** PROBLEM REQUIREMENTS **
Lines from the one with "This screenshot has height=360, width=507." through the end of the listing below are to be retyped exactly.
-------- SOURCE DATA --------
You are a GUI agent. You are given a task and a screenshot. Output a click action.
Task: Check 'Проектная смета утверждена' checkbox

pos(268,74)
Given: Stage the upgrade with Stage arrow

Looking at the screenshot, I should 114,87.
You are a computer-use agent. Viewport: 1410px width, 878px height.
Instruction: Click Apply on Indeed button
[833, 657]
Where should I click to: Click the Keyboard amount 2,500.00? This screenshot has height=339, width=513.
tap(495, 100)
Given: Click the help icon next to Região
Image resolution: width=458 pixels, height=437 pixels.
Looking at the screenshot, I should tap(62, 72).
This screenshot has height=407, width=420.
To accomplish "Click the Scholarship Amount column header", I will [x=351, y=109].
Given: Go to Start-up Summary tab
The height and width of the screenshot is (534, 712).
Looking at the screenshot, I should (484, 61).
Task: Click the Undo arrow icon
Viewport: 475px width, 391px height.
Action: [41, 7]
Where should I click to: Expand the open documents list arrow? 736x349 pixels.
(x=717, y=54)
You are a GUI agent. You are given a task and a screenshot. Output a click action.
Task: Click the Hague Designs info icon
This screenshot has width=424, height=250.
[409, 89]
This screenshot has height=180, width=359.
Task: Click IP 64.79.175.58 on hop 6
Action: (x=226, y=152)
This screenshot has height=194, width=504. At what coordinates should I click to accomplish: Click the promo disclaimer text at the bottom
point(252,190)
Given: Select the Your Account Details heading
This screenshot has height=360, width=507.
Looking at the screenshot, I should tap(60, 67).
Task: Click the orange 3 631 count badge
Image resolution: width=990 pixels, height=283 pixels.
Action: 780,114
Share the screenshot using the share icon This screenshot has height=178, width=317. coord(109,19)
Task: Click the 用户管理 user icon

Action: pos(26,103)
--------
** RESPONSE BOX **
This screenshot has height=360, width=507.
Looking at the screenshot, I should tap(60, 67).
Task: Click the orange 3 631 count badge
Image resolution: width=990 pixels, height=283 pixels.
Action: 780,114
Share the screenshot using the share icon This screenshot has height=178, width=317. coord(109,19)
Task: Click the 用户管理 user icon

Action: pos(26,103)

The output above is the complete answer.